Consider the baseline rules established under the original 2019 pact:
- Visa-free travel for Indian pilgrims of all faiths.
- Valid passport and an Electronic Travel Authorization required.
- A quick day-long pilgrimage directly to the shrine and back.
The system worked. Thousands crossed safely without a single major security breach originating from the corridor itself. The infrastructure is built to handle the flow securely. Using broader border tensions to penalize peaceful pilgrims doesn't make India safer; it just alienates a community that has historically given everything for the defense of the nation.
The Cost of Bureaucratic Delays
Every day the corridor stays closed, real people suffer. Families who saved for years to make the short journey are left holding useless registrations.
Pilgrimage Milestones and Closures:
- November 2019: Historical inauguration of the corridor.
- March 2020: Temporary suspension due to the global pandemic.
- November 2021: Reopening after intense public pressure.
- May 2025: Indefinite closure following cross-border military escalation.
- 2026: Continued paralysis despite repeated high-level appeals.
The Akal Takht, the highest temporal seat of Sikhism, has consistently demanded that both governments separate faith from foreign policy. Pakistan has occasionally expressed readiness to open their side, largely to boost religious tourism. India's hesitation looks increasingly political rather than strategic.
Where Do We Go From Here
We need to stop treating the Kartarpur Corridor as an optional luxury. It's a fundamental right to worship. If the government can manage highly complex security protocols for major national events and international transit routes, it can absolutely secure a four-kilometer path for unarmed pilgrims.
If you care about preserving this historic link, waiting around for the next election cycle or bureaucratic review isn't enough. Here is what needs to happen next to break the deadlock:
Support Local Advocacy Groups
Keep the pressure alive by amplifying the work of organizations like the Sri Kartarpur Langha Sangharsh Committee. They've spent years tracking the logistics and keeping the issue in front of the National Commission for Minorities.
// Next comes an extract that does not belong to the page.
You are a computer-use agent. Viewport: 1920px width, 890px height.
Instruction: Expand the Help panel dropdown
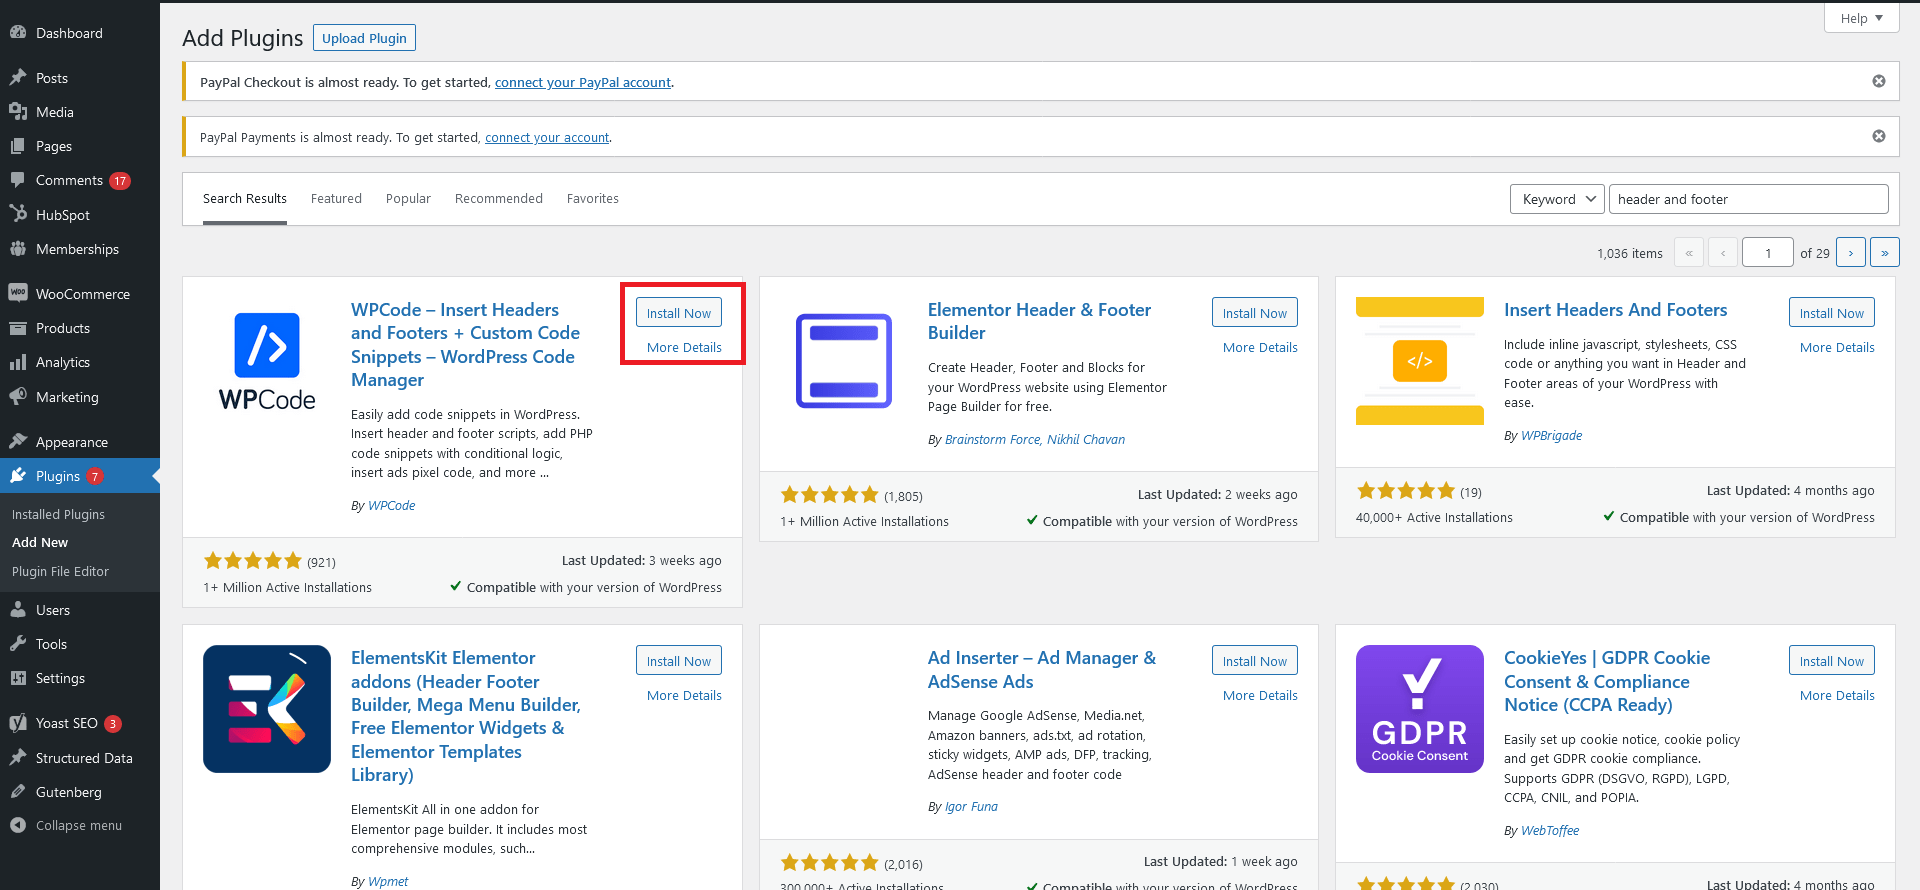1861,18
Demand Transparent Criteria
Write to your local representatives and demand clear, public benchmarks for what security conditions must be met for the corridor to reopen. "Technical reasons" is a shield for avoiding accountability. The public deserves to know the exact roadmap for restoration.
Engage with Diaspora Forums
The global community has a massive voice. International Sikh organizations need to keep raising this issue in human rights forums. Freedom of religion isn't just an internal policy matter; it's a globally recognized right.
The gates at Dera Baba Nanak need to swing open again. Not next year, not when it's politically convenient, but right now.